Serbian President Aleksandar Vucic placed the country’s army on full combat alert and ordered his units to move closer to the Kosovo border on Friday after protesters and police clashed in a majority-Serb town in Kosovo.
“An urgent movement (of troops) was ordered towards the Kosovo border,” Defense Minister Milos Vucevic said in a live television broadcast. “It is clear that terror against the Serb community in Kosovo is happening,” he said.
Police and protesters clashed in the Kosovo town of Zvecan after a crowd gathered outside the municipality building, trying to prevent a newly elected ethnic Albanian mayor from entering his office. Police fired tear gas to disperse the protesters.
Later, a police car was set on fire, Reuters reporters said. The protests follow widely boycotted local elections. Some 50,000 Serbs living in four northern Kosovo municipalities, including Zvecan, rejected the April 23 vote in protest that their demands for more autonomy were not met, a further setback for the March peace deal between Kosovo and Serbia.

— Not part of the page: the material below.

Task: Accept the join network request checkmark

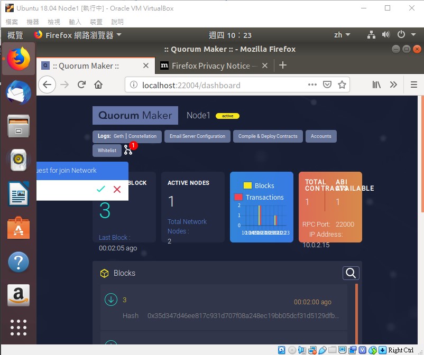Action: (101, 189)
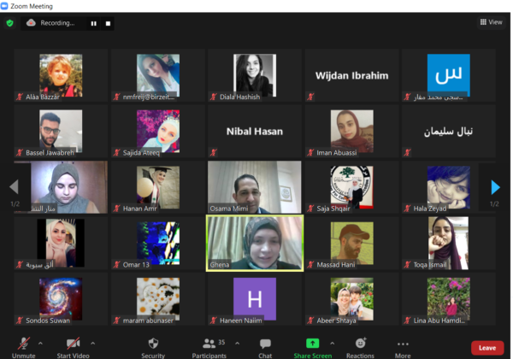513x359 pixels.
Task: Select Ghena's highlighted video tile
Action: (255, 243)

Voter turnout was 3.47% and local Serbs said they would not work with the new mayors of the four municipalities, all from ethnic Albanian parties, because they do not represent them. Early elections on April 23 were largely boycotted by ethnic Serbs and only representatives of ethnic Albanians or other smaller minorities were elected to mayoral positions and assemblies.
Earlier, the Pristina Police issued a statement saying that they were helping the newly elected mayors to get into the municipal offices in the four northern municipalities.
The mayor of Zvecan was successfully escorted to his office, Reuters reporters heard on police radio.
The Serbs of the northern region of Kosovo do not accept the declaration of independence of Serbia from Kosovo, 2008, almost a decade after the end of the war there, and they still see Belgrade as their capital.
Ethnic Albanians make up more than 90% of the population of Kosovoand Serbs are only the majority in the northern region.
The Western-backed plan agreed orally by the Kosovo and Serbian governments in March was aimed at defusing tensions by giving local Serbs more autonomy, with the Pristina government retaining ultimate authority.
The conflict in Kosovo erupted in 1998 when ethnic Albanian separatists rebelled against the Serbian government, and Serbia responded with a brutal crackdown. some died 13.000 personas, mostly ethnic Albanian. NATO military intervention in 1999 finally forced Serbia to withdraw from the territory. Washington and most EU countries have recognized Kosovo as an independent state, but Serbia, Russia and China have not.